DOCA Bench allows users to specify a series of operations to be performed and then scale that workload across multiple CPU cores/threads to get an estimation of how that workload performs and some insight into which stage(s), if any, cause performance problems for them. The user can then modify various configuration properties to explore how issues can be tuned to better serve their need.

When running, DOCA Bench creates a number of execution threads with affinities to the specific CPU specified by the user. Each thread creates, uniquely for themselves, a jobs pool (with job data initialized by a data provider) and a pipeline of workload steps.

There are many factors involved when carrying out performance tests, one of these is the CPU selection:

The user should consider NUMA regions when selecting which cores to use, as using a CPU which is distant from the device under test can impact the performance achievable

The user may also wish to avoid core 0 as this is typically the default core for kernel interrupt handlers.

Note CPU core selection has an impact on the total memory footprint of the test. See section "Test Memory Footprint" for more details.

Default value: 0x02

Core mask is the simplest way to specify which cores to use but is limited in that it can only specify up to 32 CPUs (0-31). Usage example: --core-mask 0xF001 selects CPU cores 0, 12, 13, 14, and 15.

Core list can specify any/all CPU cores in a given system as a list, range, or combination of the two. Usage example: --core-list 0,3,6-10 selects CPU cores 0, 3, 6, 7, 8, 9, and 10.

The user can select the first N cores from a given core set (list or mask) if desired. Usage example: --core-count N .

Info Sweep testing is supported. See section "Sweep Tests" for more details.





To test the impacts of contention within a single CPU core, the user can specify this value so that instead of only one thread being created per core, N threads are created with their affinity mask set to the given core for each core selected. For example, 3 cores and 2 threads per core create 6 threads total.

Info Sweep testing is supported. See section "Sweep Tests" for more details.

The test requires the use of at least one BlueField to execute. With remote system testing, a second device may be required.

Specify the device to use from the perspective of the system under test. The value can be for any one of either the device PCIe address (e.g., 03:00.0 ), the device IB device name (e.g., mlx5_0 ), or the device interface name (e.g., ens4f0 ).

This option is used only when performing remote memory operations between a BlueField device and its host using DOCA Comch. This is typically automated by the companion connection string but exists for some developer debug use-cases.
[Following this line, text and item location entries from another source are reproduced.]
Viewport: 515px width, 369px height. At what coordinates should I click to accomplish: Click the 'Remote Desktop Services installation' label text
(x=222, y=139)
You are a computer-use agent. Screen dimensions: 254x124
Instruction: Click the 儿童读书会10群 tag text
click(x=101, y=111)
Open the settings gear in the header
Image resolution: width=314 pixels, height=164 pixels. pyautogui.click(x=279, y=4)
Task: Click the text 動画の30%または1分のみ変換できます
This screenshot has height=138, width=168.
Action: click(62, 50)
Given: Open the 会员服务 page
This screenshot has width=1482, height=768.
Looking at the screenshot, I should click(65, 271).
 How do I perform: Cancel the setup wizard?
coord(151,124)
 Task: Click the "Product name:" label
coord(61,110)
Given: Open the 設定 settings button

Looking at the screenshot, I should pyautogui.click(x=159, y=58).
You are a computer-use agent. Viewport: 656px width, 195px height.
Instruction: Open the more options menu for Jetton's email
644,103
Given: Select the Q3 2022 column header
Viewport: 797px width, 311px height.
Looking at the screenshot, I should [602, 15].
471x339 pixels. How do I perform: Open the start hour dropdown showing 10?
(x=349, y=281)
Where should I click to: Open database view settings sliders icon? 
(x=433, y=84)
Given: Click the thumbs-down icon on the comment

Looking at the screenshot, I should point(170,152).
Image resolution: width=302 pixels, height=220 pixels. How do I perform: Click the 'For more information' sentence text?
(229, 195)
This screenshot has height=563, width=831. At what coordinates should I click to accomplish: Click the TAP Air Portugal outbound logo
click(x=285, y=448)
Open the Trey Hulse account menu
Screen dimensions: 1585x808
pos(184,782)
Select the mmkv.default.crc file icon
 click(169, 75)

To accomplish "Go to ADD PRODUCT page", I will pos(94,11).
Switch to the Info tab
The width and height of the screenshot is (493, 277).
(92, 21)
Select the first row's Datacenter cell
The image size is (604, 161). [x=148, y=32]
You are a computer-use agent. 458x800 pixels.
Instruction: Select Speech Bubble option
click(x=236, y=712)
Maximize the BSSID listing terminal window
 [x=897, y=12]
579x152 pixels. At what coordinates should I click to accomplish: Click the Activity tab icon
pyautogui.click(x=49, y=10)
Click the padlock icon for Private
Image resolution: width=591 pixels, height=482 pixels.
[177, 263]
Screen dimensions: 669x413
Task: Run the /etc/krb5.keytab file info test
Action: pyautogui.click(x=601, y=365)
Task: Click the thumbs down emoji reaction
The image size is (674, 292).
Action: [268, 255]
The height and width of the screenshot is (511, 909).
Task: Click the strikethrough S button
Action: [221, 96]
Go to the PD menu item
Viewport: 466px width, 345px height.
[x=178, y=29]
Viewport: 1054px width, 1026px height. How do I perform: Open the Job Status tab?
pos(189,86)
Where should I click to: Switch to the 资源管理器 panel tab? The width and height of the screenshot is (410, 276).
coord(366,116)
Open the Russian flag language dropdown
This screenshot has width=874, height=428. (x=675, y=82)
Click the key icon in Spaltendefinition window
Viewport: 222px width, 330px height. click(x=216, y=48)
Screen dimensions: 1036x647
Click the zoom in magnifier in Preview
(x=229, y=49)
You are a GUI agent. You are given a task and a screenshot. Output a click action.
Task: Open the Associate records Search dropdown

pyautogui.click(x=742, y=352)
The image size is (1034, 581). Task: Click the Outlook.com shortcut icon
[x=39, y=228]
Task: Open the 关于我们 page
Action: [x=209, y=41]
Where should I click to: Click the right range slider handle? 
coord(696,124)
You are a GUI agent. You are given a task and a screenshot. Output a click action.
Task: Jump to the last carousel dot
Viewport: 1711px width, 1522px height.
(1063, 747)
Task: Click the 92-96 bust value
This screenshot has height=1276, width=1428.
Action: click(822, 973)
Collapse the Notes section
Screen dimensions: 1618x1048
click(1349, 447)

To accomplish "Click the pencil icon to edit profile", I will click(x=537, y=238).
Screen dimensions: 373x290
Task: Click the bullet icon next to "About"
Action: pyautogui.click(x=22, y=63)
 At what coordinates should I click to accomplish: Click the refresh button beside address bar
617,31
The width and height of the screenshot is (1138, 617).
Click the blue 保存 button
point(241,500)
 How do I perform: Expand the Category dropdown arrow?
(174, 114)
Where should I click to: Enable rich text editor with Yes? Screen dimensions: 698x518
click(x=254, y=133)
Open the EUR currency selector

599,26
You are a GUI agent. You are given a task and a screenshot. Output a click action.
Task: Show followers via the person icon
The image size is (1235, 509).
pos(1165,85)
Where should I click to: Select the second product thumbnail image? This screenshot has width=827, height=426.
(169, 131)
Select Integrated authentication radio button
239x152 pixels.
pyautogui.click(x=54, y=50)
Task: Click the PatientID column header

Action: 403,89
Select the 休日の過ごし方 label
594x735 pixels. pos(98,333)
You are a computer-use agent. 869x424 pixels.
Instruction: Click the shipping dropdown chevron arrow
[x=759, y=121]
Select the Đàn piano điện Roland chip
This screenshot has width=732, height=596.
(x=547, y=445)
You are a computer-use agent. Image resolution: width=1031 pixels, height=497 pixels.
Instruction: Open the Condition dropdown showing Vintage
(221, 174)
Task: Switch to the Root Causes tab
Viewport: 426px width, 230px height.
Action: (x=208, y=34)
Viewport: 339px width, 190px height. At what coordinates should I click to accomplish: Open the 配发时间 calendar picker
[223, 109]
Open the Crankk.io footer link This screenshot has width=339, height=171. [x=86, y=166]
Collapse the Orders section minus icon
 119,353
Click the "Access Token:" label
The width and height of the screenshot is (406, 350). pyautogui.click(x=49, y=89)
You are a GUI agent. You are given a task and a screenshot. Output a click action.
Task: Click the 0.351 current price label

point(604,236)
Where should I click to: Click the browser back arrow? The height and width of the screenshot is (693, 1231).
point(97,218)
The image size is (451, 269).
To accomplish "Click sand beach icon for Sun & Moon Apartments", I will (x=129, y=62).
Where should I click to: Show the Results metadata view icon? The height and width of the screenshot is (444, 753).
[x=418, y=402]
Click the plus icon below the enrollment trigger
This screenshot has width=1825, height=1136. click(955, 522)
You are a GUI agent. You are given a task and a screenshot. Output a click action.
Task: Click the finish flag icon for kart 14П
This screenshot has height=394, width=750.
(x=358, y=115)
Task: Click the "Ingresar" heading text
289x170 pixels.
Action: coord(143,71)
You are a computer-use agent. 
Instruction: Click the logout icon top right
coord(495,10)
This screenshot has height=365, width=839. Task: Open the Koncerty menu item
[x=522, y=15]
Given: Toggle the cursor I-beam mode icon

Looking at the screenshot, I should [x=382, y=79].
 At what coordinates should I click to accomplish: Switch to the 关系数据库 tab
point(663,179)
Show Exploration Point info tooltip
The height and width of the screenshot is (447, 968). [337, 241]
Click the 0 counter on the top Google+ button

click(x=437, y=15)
Info This option used to be important before the companion connection string property was introduced but now is rarely used.

DOCA Bench supports multiple methods of acquiring data to use to initialize job buffers. The user can also configure the output/intermediate buffers associated with each job.

Info Input data and buffer size configuration has an impact on the total memory footprint of the test. See section "Test Memory Footprint" for more details.

DOCA Bench supports several different input data sources:

file

file-set

random-data

The file data provider produces uniform/non-structured data buffers by using a single input file. The input data is stripped and or repeated to fill each data buffer as required, returning back to the start of the file each time it is exhausted to collect more data. This is desirable when the performance of the component(s) under test is meant to show different performance characteristics depending on the input data supplied.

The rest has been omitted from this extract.